Helena : Taizé était aussi une sorte de creuset. Beaucoup de gens de différentes nationalités se rencontraient là-bas.
Jaan-Eik : Moi aussi, j’ai fait connaissance là-bas avec des Français, qui m’ont invité chez eux à Paris.
Helena : Ils t’ont également aidé, notamment pour chercher des endroits où étudier le chant grégorien.
Jaan-Eik : L’une des raisons pour lesquelles j’étais allé en France était effectivement de chercher un endroit où étudier plus tard le chant grégorien. À Tallinn, j’étudiais déjà au Conservatoire. J’allais bientôt terminer mes études. Et je voulais ensuite aller étudier en France. L’objectif était donc là. Mais la façon de le réaliser était encore quelque chose de très abstrait. Pour moi, pour un jeune Soviétique de l’époque, une fois qu’on avait réussi à sortir de l’Union soviétique, tout était possible. Quand je suis parti la première fois en stop, je n’ai pas beaucoup réfléchi aux détails pratiques. Tout s’est enchaîné assez naturellement. Certains pensent que le « monde libre » était une illusion, mais pour moi c’était vraiment un monde libre. Tout fonctionnait, tout se développait, tout suivait son cours naturellement.
Helena : C’est comme la rencontre avec Louis-Marie Vigne. C’était devant le couvent des Dominicains, rue du Faubourg Saint-Honoré, où Jaan-Eik était hébergé. Un prêtre, le père Kim, attendait quelqu’un. Jaan-Eik était là aussi pour attendre un ami. Ils ont commencé à bavarder. Puis la personne que le prêtre attendait est arrivée en voiture. C’était Louis-Marie Vigne. Ils ont fait connaissance et Louis-Marie a dit à Jaan-Eik de venir le lendemain à la messe au Val-de-Grâce, où chantait le chœur grégorien de Paris. Plus tard, il a invité Jaan-Eik chez lui.

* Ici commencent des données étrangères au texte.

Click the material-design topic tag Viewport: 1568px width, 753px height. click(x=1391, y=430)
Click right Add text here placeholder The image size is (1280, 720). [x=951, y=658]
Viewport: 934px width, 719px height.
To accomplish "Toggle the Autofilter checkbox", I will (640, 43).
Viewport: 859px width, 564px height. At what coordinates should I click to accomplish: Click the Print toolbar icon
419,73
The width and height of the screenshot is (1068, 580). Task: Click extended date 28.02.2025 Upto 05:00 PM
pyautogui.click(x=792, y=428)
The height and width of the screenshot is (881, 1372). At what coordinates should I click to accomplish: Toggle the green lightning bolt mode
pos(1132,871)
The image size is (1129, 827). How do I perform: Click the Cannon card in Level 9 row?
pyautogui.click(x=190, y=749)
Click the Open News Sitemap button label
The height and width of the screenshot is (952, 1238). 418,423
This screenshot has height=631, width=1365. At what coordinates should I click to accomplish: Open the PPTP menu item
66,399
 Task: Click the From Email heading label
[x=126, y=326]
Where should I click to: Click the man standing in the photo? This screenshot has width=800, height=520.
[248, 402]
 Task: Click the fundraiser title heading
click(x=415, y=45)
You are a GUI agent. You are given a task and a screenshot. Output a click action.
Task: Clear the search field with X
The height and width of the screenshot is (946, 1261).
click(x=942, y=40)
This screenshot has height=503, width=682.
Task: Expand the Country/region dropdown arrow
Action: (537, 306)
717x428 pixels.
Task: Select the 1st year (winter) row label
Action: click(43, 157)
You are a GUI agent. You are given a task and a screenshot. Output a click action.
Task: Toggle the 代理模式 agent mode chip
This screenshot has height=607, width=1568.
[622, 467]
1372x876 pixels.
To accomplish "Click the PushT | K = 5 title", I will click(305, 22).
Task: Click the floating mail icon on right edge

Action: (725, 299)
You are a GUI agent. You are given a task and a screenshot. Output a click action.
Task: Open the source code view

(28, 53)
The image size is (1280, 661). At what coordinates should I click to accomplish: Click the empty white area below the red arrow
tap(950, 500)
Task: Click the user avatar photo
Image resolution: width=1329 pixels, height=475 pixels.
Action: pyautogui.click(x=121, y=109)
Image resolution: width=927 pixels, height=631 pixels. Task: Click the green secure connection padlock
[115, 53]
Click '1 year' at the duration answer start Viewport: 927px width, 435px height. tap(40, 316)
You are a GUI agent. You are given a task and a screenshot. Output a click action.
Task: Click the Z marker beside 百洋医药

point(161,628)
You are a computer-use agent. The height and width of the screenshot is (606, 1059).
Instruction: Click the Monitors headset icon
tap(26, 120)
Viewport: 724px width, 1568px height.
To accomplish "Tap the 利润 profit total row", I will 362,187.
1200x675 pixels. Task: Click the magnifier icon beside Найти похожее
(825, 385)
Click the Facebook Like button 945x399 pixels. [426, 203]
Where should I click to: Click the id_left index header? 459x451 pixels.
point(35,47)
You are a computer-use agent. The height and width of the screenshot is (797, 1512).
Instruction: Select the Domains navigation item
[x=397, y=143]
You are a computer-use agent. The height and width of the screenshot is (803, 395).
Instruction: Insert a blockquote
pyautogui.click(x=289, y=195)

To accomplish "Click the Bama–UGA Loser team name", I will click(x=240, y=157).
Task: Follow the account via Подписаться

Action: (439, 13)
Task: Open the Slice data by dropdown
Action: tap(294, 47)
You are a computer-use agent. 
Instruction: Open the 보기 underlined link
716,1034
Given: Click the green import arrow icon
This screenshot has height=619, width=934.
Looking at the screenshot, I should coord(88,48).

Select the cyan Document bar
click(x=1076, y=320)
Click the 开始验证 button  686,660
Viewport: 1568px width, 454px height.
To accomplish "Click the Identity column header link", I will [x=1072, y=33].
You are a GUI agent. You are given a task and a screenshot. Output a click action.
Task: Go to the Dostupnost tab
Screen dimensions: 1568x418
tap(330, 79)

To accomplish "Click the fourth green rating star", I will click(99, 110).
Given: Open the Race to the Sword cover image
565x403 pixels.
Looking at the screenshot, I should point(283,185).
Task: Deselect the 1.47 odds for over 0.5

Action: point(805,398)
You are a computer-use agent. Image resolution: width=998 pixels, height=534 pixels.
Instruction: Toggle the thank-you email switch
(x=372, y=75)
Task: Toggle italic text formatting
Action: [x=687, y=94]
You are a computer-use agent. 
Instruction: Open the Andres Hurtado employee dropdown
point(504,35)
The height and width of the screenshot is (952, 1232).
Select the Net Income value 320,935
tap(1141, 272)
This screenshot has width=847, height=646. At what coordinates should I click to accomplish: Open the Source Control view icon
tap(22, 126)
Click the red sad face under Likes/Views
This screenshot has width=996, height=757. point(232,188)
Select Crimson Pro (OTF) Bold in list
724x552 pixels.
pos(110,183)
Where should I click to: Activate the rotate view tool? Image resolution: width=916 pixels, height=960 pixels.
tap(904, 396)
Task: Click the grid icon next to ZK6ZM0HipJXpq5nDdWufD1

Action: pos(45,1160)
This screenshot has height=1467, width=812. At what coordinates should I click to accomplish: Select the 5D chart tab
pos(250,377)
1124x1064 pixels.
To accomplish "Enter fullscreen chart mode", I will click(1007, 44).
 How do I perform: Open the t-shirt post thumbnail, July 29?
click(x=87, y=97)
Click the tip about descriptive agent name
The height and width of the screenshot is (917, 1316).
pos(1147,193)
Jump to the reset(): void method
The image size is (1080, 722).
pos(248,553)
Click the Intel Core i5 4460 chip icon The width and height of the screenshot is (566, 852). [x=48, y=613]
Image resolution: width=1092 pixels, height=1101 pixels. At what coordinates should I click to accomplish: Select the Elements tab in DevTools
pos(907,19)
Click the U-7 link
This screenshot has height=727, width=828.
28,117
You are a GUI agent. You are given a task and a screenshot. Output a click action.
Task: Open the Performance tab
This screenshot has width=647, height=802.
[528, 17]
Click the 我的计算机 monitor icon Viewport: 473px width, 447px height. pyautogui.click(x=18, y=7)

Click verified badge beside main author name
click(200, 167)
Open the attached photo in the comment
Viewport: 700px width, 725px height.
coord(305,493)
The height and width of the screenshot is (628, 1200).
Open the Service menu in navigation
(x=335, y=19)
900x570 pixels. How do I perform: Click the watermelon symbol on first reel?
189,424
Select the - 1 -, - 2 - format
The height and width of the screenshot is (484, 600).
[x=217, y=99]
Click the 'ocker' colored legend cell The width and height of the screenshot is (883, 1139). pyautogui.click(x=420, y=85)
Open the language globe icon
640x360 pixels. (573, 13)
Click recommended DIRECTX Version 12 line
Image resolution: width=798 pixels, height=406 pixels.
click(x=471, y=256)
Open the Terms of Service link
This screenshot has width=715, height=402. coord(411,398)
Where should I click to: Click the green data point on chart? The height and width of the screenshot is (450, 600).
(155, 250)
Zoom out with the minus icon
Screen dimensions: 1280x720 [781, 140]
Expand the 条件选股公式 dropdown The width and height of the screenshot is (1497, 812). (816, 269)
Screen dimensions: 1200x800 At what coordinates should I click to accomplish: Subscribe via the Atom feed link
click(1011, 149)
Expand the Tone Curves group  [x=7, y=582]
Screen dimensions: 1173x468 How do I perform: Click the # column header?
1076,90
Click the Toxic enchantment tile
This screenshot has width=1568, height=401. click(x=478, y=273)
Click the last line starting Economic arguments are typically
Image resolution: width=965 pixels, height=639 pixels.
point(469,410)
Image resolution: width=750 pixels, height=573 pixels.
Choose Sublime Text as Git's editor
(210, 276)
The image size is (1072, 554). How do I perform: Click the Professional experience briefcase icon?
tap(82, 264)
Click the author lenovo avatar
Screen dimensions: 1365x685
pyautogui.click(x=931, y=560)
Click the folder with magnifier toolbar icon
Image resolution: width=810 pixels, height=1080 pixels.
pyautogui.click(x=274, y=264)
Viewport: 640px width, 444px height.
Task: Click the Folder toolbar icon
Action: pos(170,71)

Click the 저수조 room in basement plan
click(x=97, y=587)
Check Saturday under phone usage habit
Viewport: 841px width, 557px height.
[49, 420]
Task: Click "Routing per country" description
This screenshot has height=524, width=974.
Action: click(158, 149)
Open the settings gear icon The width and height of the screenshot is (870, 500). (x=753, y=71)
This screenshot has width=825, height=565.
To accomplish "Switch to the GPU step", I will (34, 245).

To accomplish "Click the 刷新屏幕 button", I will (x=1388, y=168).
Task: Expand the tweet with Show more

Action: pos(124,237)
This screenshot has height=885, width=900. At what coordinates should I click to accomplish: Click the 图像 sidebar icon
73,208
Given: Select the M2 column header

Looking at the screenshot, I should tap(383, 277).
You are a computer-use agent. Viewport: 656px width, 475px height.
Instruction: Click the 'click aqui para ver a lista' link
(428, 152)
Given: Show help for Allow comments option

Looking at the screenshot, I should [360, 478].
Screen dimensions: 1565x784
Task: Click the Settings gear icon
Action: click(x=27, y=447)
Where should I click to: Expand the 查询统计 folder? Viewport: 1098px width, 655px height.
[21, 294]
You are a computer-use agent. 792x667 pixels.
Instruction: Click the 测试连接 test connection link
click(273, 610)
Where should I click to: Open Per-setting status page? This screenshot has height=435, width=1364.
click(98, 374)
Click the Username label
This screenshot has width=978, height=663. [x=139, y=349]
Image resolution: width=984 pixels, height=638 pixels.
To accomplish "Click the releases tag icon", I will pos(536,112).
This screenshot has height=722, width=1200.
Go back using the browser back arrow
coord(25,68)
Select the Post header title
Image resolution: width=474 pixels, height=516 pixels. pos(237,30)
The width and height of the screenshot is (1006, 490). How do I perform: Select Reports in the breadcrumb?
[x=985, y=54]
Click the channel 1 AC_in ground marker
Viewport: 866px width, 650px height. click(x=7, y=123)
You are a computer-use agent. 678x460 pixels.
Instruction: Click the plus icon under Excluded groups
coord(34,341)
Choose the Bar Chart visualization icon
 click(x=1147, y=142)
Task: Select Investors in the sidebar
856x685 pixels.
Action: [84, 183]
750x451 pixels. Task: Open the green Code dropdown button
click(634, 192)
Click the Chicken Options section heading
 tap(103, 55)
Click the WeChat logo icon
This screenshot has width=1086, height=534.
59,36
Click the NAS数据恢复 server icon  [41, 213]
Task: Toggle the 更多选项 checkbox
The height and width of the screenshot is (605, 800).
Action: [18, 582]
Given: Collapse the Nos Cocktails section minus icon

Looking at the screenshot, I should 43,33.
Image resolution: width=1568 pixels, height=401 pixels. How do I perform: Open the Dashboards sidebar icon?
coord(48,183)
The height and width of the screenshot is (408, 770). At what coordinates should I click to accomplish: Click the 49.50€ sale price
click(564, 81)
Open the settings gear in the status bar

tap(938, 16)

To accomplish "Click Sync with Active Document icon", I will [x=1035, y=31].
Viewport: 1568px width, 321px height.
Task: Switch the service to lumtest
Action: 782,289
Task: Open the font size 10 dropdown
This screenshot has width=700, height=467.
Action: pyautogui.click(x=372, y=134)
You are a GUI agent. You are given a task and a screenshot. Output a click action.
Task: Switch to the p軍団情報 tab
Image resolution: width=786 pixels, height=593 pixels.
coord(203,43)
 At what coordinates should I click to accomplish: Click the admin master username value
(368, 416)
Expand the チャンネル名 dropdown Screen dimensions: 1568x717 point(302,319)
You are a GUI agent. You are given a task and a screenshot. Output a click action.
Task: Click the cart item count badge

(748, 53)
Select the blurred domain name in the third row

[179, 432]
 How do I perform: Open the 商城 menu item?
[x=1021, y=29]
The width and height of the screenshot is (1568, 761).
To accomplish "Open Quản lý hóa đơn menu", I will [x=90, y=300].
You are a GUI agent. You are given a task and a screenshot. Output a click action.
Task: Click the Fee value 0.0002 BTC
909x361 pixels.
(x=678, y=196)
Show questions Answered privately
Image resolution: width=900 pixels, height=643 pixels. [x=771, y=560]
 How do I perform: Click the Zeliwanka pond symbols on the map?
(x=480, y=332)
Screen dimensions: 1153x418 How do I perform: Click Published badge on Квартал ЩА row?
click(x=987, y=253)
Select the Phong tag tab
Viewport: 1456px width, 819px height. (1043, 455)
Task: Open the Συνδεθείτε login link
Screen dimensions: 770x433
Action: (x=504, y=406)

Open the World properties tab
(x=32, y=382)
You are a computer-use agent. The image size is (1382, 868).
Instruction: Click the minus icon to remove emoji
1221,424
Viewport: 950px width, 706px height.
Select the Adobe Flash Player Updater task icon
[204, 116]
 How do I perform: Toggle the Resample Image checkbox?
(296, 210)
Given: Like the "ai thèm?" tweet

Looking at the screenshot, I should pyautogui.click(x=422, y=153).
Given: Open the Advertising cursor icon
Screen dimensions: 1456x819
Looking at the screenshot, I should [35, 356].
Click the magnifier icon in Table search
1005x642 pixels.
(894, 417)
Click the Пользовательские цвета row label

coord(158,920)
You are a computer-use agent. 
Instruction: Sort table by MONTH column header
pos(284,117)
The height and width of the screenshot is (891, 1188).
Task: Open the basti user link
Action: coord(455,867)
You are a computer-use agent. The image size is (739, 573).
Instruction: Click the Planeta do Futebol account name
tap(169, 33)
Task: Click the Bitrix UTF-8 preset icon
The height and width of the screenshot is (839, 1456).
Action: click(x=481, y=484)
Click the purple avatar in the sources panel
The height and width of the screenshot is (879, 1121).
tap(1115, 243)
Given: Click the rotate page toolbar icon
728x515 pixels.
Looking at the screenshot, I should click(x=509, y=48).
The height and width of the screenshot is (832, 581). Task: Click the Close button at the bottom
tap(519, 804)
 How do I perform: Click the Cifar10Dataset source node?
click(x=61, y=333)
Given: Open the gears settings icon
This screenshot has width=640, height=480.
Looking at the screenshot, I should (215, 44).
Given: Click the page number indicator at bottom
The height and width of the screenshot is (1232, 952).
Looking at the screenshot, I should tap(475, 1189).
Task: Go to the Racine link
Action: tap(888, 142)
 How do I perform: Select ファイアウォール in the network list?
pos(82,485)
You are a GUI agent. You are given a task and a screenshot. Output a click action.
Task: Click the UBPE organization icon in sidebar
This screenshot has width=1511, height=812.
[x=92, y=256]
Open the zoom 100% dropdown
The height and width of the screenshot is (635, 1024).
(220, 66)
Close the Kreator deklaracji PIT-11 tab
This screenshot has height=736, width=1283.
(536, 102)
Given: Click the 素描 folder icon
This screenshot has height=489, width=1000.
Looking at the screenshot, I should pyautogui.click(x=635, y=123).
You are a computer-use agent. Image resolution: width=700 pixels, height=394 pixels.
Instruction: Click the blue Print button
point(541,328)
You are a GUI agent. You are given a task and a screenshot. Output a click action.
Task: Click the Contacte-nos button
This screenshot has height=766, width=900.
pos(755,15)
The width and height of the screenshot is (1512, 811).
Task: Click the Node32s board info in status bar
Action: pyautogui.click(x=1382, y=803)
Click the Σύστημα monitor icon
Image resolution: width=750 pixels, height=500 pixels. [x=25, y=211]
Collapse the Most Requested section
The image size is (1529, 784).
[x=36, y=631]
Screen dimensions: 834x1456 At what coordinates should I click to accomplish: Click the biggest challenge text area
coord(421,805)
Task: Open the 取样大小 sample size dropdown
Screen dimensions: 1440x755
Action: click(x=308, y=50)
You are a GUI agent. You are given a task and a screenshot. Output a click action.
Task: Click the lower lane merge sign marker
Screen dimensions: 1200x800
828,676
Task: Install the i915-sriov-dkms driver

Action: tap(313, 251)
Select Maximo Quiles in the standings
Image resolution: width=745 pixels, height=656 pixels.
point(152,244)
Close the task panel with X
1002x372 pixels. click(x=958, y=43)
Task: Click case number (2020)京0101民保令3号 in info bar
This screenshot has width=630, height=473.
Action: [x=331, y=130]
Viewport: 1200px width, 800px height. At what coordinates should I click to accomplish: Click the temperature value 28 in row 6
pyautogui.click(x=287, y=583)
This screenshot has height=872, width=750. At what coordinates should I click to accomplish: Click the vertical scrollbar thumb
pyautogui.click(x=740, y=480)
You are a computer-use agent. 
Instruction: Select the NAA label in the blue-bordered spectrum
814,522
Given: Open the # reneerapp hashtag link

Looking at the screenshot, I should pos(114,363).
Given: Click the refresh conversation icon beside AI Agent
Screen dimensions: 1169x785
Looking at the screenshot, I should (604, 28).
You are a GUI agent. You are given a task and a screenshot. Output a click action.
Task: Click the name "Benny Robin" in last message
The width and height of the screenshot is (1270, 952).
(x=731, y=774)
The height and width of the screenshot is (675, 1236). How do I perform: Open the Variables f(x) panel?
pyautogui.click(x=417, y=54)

Jaan-Eik : Nous avons passé toute la journée ensemble. Il m’a dit alors qu’il était enseignant au Conservatoire et qu’il m’invitait à étudier dans sa classe. C’est lui qui m’a trouvé une bourse, par une association qui soutenait les étudiants étrangers. Et un an plus tard, à l’été 1991, nous nous sommes installés à Paris avec Helena.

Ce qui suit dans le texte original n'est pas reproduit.